§ Exercise instructions
Reproduce the material verbatim, starting at the line containing "You are a computer-use agent. Screen" and ending after the line containing "[x=483, y=52]".

§ Dataset content
╭──
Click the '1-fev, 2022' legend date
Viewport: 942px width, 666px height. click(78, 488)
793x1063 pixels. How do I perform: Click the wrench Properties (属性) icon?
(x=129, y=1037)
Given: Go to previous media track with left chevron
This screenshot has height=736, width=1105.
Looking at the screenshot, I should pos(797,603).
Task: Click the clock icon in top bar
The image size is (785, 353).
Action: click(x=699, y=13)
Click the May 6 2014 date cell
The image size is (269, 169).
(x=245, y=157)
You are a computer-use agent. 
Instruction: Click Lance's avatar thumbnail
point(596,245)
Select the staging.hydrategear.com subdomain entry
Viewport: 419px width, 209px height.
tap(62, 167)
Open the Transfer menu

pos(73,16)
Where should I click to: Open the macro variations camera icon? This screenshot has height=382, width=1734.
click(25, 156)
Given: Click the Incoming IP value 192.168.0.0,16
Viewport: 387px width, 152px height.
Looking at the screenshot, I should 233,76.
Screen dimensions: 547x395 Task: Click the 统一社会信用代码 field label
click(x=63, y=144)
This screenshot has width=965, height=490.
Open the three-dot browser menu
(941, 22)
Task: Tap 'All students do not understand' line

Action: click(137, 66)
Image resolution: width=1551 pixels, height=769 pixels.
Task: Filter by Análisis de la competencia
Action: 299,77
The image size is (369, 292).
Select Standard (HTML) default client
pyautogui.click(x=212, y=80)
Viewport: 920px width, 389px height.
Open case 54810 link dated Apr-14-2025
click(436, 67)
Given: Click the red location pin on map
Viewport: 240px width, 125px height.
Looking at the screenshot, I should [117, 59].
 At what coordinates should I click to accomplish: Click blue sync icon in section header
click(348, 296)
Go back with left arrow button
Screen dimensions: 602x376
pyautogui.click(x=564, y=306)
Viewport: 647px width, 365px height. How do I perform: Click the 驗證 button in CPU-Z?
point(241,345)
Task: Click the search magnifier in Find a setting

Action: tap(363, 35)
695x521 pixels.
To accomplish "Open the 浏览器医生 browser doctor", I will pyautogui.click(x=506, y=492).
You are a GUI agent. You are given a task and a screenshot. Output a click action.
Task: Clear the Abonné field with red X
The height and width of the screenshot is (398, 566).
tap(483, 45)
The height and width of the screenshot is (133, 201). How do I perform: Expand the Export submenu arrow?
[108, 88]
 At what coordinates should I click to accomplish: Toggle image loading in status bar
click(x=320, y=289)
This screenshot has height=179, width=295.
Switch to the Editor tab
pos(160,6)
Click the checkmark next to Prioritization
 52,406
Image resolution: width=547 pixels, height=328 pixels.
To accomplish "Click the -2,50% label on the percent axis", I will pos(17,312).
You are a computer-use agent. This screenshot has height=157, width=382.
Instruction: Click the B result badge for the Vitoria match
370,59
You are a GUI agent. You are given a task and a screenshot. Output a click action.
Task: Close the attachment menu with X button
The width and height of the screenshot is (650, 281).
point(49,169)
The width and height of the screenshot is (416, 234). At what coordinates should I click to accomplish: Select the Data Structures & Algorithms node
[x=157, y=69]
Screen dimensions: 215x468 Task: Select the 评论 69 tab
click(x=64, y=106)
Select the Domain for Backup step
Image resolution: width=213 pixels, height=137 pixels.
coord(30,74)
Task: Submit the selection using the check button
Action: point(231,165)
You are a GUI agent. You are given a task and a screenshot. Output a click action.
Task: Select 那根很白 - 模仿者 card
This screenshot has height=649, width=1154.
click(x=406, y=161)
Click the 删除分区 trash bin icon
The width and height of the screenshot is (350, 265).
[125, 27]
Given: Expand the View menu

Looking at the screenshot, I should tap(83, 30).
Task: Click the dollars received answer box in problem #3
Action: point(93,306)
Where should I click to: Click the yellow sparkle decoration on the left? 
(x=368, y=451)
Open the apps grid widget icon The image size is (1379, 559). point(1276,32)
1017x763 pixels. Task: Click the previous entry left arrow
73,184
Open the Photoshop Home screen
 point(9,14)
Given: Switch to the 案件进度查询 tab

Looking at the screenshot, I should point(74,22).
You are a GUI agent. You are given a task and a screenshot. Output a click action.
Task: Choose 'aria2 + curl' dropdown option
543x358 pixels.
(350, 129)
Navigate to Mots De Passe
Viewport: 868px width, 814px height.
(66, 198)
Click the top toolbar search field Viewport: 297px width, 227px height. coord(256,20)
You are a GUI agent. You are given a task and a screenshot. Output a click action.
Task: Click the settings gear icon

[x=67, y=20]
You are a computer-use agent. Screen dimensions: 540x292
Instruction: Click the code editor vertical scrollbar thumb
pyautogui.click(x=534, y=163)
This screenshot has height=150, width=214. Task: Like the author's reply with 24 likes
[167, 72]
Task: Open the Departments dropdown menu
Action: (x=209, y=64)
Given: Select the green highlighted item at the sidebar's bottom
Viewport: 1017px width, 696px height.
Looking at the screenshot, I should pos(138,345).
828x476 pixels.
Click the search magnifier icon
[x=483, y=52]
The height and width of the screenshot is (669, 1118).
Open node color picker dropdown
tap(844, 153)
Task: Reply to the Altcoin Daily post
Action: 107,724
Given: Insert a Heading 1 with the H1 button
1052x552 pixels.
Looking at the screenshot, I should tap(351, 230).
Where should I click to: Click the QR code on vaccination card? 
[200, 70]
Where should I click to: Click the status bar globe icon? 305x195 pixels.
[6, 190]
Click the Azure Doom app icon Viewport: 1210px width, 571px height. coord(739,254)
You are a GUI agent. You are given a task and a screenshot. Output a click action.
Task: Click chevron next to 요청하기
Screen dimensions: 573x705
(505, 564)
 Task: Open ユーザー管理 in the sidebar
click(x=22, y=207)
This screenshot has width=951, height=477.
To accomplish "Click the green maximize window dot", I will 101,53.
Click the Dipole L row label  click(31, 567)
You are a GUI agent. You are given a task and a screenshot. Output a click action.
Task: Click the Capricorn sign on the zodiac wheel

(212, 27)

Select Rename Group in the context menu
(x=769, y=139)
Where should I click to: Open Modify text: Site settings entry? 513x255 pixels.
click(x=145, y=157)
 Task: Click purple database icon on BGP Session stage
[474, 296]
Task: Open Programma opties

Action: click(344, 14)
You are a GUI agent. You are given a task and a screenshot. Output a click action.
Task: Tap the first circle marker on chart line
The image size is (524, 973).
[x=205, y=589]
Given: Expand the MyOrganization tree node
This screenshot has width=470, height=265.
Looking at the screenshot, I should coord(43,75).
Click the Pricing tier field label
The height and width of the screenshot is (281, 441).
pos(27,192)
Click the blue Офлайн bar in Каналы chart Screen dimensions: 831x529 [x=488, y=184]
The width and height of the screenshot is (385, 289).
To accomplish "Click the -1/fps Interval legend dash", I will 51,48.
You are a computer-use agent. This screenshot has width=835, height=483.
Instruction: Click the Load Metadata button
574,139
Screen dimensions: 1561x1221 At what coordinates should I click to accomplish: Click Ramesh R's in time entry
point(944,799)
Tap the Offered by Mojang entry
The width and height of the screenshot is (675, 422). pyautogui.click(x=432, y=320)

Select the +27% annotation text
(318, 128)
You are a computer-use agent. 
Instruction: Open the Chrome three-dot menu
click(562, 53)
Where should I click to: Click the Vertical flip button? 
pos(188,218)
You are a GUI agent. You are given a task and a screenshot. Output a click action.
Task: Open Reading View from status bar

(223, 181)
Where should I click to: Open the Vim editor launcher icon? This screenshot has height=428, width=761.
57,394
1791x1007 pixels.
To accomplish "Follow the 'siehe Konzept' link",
╰──
§ Output of the task
You are a computer-use agent. Screen dimensions: 540x292
Instruction: Click the code editor vertical scrollbar thumb
pyautogui.click(x=534, y=163)
This screenshot has height=150, width=214. Task: Like the author's reply with 24 likes
[167, 72]
Task: Open the Departments dropdown menu
Action: (x=209, y=64)
Given: Select the green highlighted item at the sidebar's bottom
Viewport: 1017px width, 696px height.
Looking at the screenshot, I should pos(138,345).
828x476 pixels.
Click the search magnifier icon
[x=483, y=52]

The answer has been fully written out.